* _What to do_:
#1 According to the essay on deference, what concept served the ancient Greeks as a sanction against blatant self-promotion?
#2 Carry the essay on deference forward from its final sentence.

* _Document section_:
Since the government shutdown, much of the analytical focus has come to rest on the leadership -- or lack thereof -- of Representative John Boehner. After reading a great deal about the grandstanding histrionics of Ted Cruz, I think there's a bigger problem: the end, for all practical purposes, of deference.
Deference has never been an American virtue.
In fact, something like the opposite might be true. In his book on American exceptionalism, Seymour Martin Lipset listed a resistance to defer to authority as one principle that characterizes the ideology of “Americanism,” next to the pursuit of liberty, egalitarianism, individualism, populism, and a laissez-faire attitude. So self-assertion may be part of our cultural DNA.
Every historical culture had its particular sanctions against blatant self-promotion. For the ancient Greeks, it was the concept of hubris: strive too hard or too far in the pursuit of excellence in that world, and you were likely to tempt the anger of a god or goddess. The early Christians of course emphasized radical humility, self-effacement even to the point of dying for one’s friends. Classical conservative thought prior to the Thatcher/Reagan realignment acknowledged the gradations of social life and prioritized a strong sense of noblesse oblige; within that framework, the rich and powerful knew that they had duties to society, and that sustaining and preserving the fragile order was to a great extent their responsibility.

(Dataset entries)
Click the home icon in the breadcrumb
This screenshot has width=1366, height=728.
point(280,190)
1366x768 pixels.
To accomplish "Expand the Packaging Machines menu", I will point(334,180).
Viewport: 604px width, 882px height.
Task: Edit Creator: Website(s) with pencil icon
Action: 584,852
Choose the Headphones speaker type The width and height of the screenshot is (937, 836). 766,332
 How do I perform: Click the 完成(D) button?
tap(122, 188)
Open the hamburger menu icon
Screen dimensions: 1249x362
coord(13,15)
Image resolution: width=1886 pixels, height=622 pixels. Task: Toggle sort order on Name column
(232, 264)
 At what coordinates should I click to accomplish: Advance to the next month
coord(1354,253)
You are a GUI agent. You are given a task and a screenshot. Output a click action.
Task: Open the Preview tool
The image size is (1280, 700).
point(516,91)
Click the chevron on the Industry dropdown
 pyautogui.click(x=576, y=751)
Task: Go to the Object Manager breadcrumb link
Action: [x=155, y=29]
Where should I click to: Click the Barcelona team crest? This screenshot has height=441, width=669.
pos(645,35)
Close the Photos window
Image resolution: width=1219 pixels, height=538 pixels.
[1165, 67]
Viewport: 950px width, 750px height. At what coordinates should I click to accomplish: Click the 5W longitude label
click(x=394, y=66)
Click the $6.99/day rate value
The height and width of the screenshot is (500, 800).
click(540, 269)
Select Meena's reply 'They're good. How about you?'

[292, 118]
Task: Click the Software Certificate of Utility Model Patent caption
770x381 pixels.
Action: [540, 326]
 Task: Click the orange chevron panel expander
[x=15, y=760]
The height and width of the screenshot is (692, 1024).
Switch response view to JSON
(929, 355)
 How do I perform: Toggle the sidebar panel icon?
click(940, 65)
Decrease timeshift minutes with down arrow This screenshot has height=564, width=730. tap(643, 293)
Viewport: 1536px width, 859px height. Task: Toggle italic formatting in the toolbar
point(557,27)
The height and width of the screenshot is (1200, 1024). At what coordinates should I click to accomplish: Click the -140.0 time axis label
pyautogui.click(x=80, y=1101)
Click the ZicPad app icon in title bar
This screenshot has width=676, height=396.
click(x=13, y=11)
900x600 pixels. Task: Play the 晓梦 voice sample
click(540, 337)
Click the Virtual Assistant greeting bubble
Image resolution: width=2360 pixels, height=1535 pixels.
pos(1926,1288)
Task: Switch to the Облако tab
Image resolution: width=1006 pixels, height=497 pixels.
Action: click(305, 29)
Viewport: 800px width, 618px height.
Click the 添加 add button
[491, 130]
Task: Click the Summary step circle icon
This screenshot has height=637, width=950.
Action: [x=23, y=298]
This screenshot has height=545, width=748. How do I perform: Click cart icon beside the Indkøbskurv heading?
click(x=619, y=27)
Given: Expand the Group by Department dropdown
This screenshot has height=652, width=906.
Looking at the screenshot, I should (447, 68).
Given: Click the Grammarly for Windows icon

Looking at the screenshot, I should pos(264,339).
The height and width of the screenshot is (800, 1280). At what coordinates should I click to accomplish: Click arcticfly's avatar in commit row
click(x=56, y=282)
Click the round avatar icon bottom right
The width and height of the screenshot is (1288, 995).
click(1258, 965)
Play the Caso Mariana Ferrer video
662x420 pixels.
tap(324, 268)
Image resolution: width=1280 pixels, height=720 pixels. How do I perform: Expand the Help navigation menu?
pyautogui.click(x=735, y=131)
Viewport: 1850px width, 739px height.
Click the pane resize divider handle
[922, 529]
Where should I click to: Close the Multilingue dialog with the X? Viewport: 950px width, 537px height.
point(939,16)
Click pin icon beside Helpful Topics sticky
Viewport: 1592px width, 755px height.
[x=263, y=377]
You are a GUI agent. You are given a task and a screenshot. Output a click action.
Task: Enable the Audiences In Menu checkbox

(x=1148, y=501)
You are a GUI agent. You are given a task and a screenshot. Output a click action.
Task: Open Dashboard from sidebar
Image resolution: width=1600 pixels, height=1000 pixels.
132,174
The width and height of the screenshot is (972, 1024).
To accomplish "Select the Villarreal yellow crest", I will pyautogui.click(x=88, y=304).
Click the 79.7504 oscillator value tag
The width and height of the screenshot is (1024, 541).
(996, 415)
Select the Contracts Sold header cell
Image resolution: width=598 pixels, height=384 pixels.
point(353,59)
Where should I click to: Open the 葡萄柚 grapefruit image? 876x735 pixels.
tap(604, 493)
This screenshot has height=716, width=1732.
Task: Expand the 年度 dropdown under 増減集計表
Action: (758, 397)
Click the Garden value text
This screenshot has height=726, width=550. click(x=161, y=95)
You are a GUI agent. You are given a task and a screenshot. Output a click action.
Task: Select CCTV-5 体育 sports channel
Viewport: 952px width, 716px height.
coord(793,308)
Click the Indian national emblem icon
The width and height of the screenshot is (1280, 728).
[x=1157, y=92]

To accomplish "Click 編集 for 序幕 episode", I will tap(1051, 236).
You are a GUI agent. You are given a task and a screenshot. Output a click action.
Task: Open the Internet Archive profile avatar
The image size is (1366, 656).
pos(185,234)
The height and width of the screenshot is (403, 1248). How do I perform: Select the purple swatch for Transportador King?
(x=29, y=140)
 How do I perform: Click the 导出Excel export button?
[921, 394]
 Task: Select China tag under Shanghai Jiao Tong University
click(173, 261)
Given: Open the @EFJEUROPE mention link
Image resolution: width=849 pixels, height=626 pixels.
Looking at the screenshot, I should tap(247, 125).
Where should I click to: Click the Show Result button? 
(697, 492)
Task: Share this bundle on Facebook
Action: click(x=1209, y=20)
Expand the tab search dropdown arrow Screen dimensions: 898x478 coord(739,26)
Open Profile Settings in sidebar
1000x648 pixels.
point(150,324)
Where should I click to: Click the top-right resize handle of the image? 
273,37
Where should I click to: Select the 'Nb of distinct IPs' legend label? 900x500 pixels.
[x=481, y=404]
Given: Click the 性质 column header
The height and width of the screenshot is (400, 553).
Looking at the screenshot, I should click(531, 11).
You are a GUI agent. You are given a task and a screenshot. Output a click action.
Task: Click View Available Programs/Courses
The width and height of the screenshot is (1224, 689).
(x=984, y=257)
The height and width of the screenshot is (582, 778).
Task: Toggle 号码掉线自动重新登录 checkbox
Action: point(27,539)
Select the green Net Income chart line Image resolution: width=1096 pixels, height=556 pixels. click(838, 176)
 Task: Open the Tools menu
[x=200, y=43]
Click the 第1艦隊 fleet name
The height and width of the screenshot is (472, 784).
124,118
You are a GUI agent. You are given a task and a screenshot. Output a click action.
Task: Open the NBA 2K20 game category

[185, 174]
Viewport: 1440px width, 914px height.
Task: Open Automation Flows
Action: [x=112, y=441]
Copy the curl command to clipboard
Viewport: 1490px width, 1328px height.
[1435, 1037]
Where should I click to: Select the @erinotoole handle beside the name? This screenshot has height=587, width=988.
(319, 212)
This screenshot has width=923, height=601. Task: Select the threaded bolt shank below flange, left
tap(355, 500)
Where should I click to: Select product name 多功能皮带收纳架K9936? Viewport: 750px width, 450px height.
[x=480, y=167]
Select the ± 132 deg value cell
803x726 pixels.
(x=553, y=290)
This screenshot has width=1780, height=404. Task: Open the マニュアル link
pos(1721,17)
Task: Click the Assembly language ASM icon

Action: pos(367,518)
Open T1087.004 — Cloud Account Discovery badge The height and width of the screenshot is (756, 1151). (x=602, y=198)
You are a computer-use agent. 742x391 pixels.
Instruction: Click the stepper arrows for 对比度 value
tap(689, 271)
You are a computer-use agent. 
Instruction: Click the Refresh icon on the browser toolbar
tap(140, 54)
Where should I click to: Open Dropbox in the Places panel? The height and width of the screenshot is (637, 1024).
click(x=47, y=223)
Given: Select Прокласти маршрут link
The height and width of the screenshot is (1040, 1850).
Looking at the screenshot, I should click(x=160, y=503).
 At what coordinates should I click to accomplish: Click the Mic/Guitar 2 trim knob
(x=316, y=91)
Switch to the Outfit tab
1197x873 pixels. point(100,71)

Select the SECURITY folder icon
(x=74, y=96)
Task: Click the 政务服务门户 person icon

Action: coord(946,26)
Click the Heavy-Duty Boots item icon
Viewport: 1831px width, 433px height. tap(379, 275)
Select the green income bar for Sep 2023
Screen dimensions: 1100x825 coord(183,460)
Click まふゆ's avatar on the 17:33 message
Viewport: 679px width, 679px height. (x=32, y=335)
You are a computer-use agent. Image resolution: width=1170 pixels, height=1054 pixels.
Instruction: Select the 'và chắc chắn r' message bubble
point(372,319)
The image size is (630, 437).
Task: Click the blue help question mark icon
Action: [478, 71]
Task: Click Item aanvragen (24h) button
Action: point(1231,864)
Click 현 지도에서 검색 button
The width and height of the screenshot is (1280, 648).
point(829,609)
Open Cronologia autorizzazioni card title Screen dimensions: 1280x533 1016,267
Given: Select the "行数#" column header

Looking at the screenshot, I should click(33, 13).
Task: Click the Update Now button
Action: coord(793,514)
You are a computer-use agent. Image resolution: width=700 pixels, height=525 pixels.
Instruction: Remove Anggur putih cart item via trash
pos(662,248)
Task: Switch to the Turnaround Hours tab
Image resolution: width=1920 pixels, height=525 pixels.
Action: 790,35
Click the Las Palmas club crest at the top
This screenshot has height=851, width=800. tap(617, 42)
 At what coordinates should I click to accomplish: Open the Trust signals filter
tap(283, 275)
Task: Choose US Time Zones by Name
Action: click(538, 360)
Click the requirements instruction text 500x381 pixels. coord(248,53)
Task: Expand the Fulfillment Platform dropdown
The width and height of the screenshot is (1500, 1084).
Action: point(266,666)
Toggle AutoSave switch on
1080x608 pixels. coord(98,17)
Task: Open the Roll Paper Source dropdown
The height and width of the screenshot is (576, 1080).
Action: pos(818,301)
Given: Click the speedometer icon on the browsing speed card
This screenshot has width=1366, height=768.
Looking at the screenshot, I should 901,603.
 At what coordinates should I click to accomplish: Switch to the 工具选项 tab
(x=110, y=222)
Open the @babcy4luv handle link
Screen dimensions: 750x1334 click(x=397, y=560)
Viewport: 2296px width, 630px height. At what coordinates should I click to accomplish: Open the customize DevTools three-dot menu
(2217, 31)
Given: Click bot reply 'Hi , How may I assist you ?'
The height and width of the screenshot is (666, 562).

* _Results of the tasks_:
#1 The concept of hubris.

#2
One can observe, as Frank Bruni does, that Cruz “has eschewed the slow route to Senate prominence, which would have involved building alliances, for the fast track, which means playing the firebrand, playing to the cheap seats and playing to a news cycle that thrills to conflict." And yet Cruz is a man of the moment. He’s not such an outlier. His actions and words remind us that we are counseled everywhere and at every turn in popular culture to be aggressive, that only winners matter, and that every compromise is a loss. His “fast track” acknowledges no principled deference to the more moderate “squishes” in his own party. He’s emblematic, or perhaps symptomatic, of a party whose vision of the old imagery of a delicate social fabric has completely disappeared. (Or rather, that vision continues to be meaningful only in the limited, weaponized form of attacks on the poor and their alleged abuses of the system of so-called entitlements). Ted Cruz combines in an especially virulent way blatant self-promotion and an apocalyptic ideology. But he's indicative of a larger cultural shift in which older gestures of deference have lost their meaning.